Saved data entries

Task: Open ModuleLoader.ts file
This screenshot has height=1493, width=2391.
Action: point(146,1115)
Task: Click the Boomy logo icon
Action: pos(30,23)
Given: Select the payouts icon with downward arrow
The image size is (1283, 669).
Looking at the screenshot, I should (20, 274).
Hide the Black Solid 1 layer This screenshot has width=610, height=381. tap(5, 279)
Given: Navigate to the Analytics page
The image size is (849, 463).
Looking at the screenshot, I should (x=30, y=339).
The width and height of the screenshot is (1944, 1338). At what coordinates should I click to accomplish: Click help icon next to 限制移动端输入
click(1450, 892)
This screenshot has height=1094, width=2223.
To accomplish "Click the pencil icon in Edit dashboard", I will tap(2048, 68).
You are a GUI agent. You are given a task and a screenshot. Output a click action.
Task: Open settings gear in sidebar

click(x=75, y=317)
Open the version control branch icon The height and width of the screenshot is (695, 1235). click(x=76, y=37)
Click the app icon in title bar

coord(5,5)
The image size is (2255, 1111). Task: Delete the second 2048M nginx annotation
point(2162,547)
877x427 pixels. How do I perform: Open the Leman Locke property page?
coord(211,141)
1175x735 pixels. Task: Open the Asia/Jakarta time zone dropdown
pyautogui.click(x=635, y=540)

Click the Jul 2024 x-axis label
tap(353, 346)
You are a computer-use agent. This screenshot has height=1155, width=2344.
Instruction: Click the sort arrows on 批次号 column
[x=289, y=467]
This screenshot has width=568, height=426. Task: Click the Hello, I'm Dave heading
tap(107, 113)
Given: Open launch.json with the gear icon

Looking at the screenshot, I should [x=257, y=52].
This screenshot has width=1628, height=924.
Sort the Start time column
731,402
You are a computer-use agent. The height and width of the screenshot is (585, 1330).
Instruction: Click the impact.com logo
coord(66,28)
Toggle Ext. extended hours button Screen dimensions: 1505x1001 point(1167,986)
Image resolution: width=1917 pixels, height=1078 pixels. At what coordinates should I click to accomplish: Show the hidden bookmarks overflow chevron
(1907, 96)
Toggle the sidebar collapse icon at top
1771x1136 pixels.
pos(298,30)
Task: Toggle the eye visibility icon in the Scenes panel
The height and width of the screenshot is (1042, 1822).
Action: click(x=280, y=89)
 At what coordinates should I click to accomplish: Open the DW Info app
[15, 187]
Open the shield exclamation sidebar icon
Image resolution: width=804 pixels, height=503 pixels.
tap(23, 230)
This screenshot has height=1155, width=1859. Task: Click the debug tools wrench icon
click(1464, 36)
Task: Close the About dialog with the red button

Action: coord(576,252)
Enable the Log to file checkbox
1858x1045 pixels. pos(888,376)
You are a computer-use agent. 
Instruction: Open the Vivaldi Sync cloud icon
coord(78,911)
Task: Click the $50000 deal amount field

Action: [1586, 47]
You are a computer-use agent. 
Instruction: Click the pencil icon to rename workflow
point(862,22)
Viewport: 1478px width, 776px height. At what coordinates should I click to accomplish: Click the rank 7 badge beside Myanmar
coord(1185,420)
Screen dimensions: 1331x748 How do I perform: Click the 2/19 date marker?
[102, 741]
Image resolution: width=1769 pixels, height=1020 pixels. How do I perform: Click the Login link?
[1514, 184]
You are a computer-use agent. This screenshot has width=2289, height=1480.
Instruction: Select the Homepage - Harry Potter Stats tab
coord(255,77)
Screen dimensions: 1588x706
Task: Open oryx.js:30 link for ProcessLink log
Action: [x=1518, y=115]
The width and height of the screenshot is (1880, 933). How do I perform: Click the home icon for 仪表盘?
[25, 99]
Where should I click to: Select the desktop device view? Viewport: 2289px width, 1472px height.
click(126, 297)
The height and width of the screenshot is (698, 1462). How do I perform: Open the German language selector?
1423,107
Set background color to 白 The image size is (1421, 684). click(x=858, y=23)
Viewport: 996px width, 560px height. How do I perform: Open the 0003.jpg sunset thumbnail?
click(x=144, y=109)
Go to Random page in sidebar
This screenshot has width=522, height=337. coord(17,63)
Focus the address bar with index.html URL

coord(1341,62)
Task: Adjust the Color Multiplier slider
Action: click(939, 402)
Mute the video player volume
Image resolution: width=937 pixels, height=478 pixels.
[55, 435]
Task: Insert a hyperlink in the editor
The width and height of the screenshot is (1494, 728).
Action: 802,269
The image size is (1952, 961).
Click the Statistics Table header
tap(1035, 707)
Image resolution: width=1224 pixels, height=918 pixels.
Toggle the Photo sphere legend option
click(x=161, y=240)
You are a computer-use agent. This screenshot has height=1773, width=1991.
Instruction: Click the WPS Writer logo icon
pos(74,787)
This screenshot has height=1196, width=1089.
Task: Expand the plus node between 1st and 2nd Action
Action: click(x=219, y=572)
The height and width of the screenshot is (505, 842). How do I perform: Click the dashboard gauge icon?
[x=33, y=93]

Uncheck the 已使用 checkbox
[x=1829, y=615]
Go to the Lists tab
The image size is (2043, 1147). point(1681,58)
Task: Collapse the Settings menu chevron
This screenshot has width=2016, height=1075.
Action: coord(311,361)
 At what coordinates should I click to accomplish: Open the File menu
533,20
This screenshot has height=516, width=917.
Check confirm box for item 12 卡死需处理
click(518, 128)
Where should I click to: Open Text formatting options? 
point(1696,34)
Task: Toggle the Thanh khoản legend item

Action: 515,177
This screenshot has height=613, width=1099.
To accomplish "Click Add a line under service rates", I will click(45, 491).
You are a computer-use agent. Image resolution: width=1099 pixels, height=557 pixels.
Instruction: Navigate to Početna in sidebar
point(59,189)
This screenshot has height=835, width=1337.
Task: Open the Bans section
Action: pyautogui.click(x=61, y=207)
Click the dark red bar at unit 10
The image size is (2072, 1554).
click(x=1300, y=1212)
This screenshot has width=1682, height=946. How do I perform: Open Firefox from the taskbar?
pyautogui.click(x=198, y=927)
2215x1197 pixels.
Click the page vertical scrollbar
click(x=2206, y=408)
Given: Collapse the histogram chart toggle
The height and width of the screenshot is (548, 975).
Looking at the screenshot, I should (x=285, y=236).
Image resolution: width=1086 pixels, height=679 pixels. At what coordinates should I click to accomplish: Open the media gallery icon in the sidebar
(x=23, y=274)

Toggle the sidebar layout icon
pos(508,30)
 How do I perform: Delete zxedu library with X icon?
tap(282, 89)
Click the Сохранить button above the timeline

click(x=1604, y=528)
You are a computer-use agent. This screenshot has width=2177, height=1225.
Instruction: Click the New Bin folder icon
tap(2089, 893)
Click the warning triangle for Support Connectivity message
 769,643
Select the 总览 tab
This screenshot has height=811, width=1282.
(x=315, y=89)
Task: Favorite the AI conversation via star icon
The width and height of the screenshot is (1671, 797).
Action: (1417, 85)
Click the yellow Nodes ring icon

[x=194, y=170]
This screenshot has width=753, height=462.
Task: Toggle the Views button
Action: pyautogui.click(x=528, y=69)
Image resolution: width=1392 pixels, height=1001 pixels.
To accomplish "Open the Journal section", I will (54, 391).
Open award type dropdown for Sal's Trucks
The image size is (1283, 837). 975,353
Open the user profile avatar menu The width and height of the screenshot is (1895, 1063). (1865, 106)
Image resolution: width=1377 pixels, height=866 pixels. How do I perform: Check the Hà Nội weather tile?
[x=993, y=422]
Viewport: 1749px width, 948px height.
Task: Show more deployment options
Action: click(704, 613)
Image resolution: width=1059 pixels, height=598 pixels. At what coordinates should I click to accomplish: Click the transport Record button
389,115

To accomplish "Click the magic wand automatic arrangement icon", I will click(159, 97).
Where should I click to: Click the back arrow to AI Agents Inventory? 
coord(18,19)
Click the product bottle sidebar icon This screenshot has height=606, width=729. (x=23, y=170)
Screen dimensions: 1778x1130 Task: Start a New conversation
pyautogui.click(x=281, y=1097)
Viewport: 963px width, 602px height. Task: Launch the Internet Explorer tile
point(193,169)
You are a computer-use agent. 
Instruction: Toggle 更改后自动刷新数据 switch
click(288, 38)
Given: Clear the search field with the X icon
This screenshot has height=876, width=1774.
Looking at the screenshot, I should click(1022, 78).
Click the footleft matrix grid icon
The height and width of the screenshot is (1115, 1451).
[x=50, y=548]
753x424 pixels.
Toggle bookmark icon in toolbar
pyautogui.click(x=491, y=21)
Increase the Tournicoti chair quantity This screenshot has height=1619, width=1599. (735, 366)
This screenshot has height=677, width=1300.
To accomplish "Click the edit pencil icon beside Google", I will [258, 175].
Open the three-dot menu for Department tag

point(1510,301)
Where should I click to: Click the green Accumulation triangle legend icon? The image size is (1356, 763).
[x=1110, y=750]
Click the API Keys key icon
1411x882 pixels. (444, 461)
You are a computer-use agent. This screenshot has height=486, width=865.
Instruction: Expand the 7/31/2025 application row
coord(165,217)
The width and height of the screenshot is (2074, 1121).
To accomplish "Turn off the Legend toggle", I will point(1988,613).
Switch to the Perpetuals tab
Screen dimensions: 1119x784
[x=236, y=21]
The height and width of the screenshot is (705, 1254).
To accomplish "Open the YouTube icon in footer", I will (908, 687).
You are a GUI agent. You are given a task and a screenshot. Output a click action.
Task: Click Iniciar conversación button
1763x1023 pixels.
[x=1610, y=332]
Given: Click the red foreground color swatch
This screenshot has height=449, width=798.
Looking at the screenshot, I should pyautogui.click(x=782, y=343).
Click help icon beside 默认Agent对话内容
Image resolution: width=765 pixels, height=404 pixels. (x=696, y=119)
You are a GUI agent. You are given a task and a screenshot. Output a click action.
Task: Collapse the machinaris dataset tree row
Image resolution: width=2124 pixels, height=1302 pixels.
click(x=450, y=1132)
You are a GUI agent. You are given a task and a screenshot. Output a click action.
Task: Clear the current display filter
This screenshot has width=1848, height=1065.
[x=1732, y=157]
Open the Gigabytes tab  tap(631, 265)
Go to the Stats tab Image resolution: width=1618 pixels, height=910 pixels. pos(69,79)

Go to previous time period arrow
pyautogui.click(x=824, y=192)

- [Instructions for the task] Every line from the line containing "The width and height of the screenshot is (1671, 797)." through the line containing "Image resolution: width=1392" in the records above must be retyped exactly. Leave out the rest.

- [Your solution]
The width and height of the screenshot is (1671, 797).
Action: (1417, 85)
Click the yellow Nodes ring icon

[x=194, y=170]
This screenshot has width=753, height=462.
Task: Toggle the Views button
Action: pyautogui.click(x=528, y=69)
Image resolution: width=1392 pixels, height=1001 pixels.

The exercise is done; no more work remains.